#### Problem
Return each line of the data below that contains the word "column", copying every such line in full.

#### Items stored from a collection
···

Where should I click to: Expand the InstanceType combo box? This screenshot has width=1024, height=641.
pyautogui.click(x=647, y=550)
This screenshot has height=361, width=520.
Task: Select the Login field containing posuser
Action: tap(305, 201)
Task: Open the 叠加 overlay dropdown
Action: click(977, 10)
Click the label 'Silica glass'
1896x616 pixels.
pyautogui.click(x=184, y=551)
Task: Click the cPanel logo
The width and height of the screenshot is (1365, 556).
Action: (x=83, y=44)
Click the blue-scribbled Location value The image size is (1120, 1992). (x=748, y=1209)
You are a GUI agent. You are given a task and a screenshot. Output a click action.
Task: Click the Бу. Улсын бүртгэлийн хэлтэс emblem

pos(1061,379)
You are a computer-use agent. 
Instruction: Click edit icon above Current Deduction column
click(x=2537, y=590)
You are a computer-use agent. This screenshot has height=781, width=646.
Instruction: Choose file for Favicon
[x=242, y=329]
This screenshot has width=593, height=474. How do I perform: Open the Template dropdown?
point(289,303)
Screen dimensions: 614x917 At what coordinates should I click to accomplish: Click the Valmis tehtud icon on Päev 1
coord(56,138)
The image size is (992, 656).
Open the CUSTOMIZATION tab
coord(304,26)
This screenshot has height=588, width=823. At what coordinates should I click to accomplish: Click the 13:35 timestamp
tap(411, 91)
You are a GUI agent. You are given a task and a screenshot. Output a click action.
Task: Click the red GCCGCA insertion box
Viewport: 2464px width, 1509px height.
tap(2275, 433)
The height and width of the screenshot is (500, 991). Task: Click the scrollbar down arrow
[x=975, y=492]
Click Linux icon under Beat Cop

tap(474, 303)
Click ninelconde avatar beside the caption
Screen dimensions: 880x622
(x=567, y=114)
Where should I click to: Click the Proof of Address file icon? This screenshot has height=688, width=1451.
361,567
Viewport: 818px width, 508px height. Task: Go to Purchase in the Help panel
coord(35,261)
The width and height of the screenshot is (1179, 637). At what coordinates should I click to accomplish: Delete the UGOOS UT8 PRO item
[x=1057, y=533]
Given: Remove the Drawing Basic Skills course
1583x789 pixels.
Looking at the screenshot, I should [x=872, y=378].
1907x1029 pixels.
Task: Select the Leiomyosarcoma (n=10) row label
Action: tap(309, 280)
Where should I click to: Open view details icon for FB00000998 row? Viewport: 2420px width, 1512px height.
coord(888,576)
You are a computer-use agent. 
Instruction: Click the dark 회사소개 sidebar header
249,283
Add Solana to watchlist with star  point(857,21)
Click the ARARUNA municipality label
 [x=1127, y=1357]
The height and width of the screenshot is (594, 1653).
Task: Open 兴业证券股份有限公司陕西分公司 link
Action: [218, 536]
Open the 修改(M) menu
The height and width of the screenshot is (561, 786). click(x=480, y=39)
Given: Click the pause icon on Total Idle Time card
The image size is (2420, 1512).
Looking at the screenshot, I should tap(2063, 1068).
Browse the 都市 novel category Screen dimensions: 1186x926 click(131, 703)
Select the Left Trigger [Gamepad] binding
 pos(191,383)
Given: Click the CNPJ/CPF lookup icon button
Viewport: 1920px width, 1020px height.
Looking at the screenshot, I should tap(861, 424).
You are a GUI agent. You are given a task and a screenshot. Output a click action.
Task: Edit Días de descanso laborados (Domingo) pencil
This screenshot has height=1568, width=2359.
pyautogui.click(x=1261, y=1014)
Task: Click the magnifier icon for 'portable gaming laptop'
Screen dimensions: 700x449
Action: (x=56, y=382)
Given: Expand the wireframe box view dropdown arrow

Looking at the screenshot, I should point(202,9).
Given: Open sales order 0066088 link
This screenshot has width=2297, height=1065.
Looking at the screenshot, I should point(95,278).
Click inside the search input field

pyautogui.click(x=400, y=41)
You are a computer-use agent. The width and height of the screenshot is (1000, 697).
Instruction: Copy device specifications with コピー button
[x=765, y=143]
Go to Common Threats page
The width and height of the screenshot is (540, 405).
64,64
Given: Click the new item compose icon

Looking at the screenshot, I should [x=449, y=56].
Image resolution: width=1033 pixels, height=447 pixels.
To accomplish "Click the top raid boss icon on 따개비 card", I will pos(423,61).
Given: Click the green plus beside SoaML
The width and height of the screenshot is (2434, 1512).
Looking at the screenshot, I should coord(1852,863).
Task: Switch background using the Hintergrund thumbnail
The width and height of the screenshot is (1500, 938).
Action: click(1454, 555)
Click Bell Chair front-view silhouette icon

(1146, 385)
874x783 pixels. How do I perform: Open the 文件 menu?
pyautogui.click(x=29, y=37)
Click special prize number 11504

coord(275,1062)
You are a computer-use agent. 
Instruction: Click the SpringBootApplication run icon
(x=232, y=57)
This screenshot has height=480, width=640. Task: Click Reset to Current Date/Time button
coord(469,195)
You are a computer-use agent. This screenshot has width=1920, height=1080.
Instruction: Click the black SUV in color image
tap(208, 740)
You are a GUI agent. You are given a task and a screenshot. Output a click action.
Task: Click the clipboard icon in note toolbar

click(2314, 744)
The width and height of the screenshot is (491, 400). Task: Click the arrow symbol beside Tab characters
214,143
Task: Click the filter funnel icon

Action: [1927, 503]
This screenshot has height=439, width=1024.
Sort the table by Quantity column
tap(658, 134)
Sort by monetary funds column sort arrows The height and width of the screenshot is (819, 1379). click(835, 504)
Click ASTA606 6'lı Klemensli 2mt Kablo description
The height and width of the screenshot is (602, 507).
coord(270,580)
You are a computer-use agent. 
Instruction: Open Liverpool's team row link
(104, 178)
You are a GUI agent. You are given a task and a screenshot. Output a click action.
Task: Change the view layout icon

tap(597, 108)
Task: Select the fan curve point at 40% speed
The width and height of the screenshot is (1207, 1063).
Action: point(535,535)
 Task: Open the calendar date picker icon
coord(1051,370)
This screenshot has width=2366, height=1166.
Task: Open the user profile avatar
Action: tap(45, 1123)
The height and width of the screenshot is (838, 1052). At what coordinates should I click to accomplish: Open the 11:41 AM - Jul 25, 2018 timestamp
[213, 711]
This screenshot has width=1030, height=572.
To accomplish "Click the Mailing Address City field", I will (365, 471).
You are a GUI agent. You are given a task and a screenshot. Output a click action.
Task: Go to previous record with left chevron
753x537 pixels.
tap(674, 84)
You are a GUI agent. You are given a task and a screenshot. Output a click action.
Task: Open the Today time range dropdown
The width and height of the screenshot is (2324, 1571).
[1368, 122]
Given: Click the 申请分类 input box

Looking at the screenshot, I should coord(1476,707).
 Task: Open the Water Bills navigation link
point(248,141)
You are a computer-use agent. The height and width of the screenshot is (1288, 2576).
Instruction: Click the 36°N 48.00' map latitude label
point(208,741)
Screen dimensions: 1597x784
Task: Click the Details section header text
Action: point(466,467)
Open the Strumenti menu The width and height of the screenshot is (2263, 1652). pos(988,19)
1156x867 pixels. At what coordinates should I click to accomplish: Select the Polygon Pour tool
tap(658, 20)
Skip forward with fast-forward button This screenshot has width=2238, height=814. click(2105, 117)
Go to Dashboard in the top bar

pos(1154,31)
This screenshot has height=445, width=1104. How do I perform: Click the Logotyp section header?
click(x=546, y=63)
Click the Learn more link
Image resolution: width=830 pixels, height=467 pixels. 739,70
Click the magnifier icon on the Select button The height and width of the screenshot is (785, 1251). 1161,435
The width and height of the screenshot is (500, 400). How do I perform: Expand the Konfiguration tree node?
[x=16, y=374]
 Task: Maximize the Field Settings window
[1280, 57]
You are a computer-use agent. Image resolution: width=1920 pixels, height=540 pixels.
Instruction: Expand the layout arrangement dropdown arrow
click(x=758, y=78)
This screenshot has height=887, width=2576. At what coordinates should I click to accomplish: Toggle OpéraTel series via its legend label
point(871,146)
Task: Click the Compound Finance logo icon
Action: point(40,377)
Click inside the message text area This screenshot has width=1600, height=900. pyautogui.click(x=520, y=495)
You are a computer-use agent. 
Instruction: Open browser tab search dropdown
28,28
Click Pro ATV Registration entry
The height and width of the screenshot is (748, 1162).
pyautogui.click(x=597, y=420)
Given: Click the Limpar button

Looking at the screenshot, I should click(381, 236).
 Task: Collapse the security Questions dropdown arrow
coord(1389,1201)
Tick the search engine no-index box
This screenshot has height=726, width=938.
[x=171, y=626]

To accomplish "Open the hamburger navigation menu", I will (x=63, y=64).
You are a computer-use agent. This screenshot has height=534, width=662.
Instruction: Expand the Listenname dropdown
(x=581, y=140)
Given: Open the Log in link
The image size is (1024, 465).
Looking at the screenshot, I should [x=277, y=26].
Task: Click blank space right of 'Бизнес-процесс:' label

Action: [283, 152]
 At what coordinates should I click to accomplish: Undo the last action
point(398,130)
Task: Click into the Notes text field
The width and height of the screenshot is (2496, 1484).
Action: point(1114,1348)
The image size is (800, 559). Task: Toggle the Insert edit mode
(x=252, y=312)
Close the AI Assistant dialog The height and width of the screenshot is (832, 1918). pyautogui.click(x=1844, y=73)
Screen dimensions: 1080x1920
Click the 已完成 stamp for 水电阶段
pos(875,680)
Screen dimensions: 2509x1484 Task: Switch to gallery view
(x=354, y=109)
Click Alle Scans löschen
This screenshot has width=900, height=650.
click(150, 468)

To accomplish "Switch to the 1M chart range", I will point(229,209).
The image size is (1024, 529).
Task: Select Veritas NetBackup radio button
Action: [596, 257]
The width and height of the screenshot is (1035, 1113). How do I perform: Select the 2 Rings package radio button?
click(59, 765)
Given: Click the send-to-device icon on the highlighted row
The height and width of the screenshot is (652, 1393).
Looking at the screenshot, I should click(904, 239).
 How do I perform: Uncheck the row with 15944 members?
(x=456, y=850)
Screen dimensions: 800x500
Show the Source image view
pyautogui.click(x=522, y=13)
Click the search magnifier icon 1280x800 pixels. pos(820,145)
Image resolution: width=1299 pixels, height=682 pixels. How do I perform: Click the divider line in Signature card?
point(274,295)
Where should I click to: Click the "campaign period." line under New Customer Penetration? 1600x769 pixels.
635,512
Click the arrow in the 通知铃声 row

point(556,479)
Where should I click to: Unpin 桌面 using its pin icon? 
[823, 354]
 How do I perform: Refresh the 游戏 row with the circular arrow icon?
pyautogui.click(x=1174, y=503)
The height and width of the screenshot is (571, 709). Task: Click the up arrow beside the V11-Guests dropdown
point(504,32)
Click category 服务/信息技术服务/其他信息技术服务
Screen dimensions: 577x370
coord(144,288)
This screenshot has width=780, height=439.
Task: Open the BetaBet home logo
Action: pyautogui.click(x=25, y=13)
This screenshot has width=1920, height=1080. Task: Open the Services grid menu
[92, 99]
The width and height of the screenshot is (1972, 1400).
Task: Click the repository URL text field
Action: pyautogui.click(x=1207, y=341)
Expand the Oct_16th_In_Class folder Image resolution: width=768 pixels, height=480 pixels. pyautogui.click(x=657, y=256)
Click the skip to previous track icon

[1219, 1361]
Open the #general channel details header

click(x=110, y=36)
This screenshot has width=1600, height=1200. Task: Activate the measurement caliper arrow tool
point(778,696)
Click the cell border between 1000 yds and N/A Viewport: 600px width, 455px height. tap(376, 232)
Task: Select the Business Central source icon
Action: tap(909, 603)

···

#### Finished task
Instruction: Click edit icon above Current Deduction column
Sort the table by Quantity column
Sort by monetary funds column sort arrows The height and width of the screenshot is (819, 1379). click(835, 504)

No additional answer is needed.